Uluslararası bubi aptal tuzakları
Tayyip Bey bu gündemi karambole getirme konusunda gerçekten de usta. Herhalde ustalık unvanını bu yüzden istiyor. Mesela ülke geleceğini etkileyecek, milleti incitecek bir olay veya konu mu var, derhal gündeme bol gürültülü bir başka konu oturtuyor. Öteki partiler ve boyalı basınla bizler de gerçekten sazan gibi yeme atlıyoruz.
Bugün yem dışındaki başka konulara gireceğim. Bunların başında şu yerel seçim ve referandum konusu da var. Tabii payanda partinin desteğine rağmen, Meclis’te takılan bu oylama için Abdullah Gül’e dikkat ettiniz mi hiç? Yaptığı açıklamalarda bile, sanki birisinden çekinerek yasa tasarısını veto ettiğini söyledi gibi geldi bana.
Biz Suriye girdabında boğulurken eloğlu bizi kullandığını söylemekten çekinmiyor. ABD Başkan Yardımcısı Biden, katıldığı bir televizyon tartışmasında “Kendilerinin el, Türkiye’nin eldiven olduğunu” söylemekten çekinmedi. Ben duymadım ama bu açıklamaya Ankara’dan tepki gösterildiğini siz duydunuz mu? Sanmam.
Türkiye resmen artık Batılı bir ülke olmaktan koparılarak hızlı bir şekilde doğunun cehalet çukuruna gömülüyor. Aynı Suudi Arabistan ve öteki Arap ülkelerinde olduğu gibi. Ama bu durum ne yazık ki bizim çakma muhalefette tepkiye neden olmadı.
Barzani ailesinin en küçük boyu, Kürt bölgesinin başbakanı Neçirvan Barzani, geçenlerde İngiliz yayın kurumu BBC’ye bir demeç verdi. Demeçte dikkat çeken taraf “Derhal ateş kes, katil Öcalan’ın cezaevi koşullarının iyileştirilmesi, Türkiye’nin silahların bırakılmasını amaçlayan PKK ile doğrudan ve ön koşulsuz görüşülmesi” gibi başlıklar vardı.

§ **Verilen görev**
Türkiye gündemi üzerine yazıda "Türkiye resmen artık" ifadesinden "tepkiye neden olmadı." ifadesine kadar uzanan bölümü hiç değiştirmeden tekrar yazar mısınız?

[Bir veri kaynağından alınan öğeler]
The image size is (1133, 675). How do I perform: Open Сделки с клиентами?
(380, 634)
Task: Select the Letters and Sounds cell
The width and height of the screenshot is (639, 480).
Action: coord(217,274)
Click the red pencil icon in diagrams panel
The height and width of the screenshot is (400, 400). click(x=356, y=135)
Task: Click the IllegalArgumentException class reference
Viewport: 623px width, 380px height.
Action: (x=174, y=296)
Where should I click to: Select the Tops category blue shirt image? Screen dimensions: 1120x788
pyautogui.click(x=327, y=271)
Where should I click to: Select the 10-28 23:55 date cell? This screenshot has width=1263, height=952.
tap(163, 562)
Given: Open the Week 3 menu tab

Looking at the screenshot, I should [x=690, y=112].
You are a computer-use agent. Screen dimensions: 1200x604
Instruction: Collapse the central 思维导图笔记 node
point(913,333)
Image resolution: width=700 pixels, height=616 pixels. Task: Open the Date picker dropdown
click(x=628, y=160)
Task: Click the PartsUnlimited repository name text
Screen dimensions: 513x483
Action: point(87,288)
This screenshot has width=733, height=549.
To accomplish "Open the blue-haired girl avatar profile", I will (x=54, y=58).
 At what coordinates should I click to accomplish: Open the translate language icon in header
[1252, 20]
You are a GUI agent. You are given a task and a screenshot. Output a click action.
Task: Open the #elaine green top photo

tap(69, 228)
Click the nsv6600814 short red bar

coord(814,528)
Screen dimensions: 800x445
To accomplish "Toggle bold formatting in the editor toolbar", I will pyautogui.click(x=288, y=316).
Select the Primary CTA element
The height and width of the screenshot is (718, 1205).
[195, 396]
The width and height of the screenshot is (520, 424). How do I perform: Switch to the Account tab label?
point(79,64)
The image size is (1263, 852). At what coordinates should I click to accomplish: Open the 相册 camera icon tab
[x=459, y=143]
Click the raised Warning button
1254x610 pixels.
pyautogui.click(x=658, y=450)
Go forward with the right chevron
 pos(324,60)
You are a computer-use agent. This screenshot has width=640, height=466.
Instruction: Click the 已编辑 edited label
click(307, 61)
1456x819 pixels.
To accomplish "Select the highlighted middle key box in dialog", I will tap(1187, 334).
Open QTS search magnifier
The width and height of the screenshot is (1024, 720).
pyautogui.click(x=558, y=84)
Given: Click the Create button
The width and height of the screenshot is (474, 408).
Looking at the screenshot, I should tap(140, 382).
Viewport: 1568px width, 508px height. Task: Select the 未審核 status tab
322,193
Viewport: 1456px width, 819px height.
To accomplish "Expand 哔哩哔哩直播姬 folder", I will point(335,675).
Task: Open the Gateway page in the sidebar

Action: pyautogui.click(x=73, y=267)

§ **Yanıt aşağıda**
Türkiye resmen artık Batılı bir ülke olmaktan koparılarak hızlı bir şekilde doğunun cehalet çukuruna gömülüyor. Aynı Suudi Arabistan ve öteki Arap ülkelerinde olduğu gibi. Ama bu durum ne yazık ki bizim çakma muhalefette tepkiye neden olmadı.